About this church
Although the parish of Paddington is medieval, a church was first built on this site in 1843. It was substantially rebuilt by the illustrious Victorian architect GE Street, in a neo Gothic style of unusual and generous breadth.
The walls are clad in inlaid marble, and almost every window is stained glass. In the chancel, the highly ornate and partially guilded High Altar stands in front of a marble reredos carving of the Last Supper, and inlaid marble panels depicting biblical plants and flowers. The font and pulpit are fine examples of marble sculpture.

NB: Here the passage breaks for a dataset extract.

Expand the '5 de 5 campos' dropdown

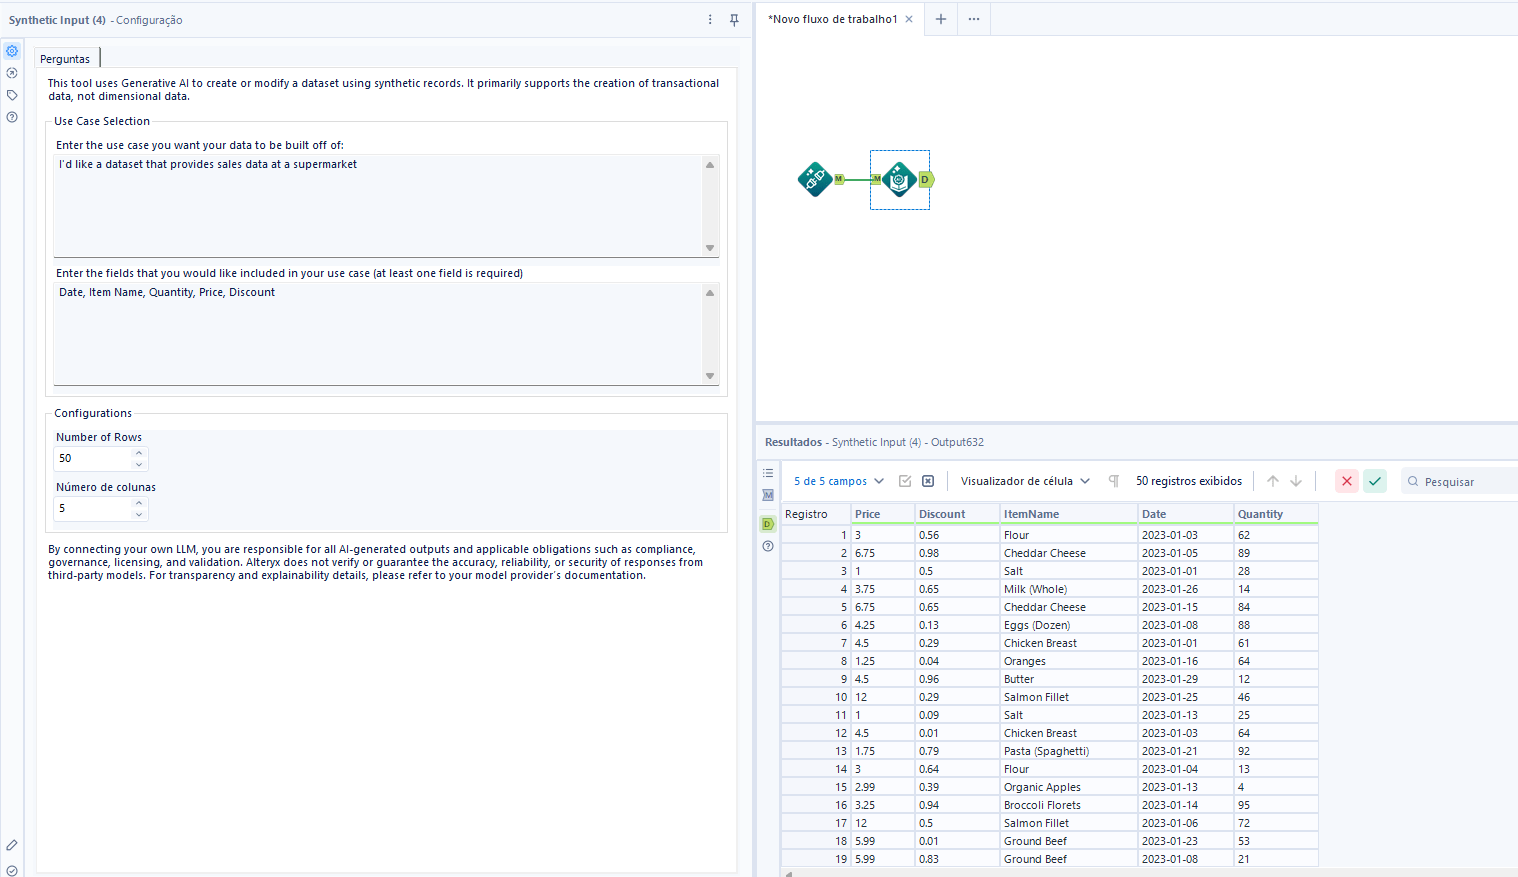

After bomb damage destroyed the orignal baptistry window, a striking new window was installed in 1955 as a memorial to those who died in the Battle of Britain. It was designed by Arthur Buss and depicts the Te Deum; it also includes some local scenes and references to well known people connected with the church or parish: Robert Baden Powell, who was baptised at St James's; the statue of Peter Pan in Kensington Gardens (JM Barrie lived locally); and Alexander Fleming, whose discovery of penicillin happened at nearby St Mary's Hospital. In the last few years, a plaque has been installed near the entrance of the church commemorating the marriage here in 1884 of Constance Lloyd to Oscar Wilde.
In recent years the church was reordered and a modern nave sanctuary was constructed, at whose heart is a large square wooden altar, lit from beneath (the church and its interior is especially atmospheric after daylight has faded).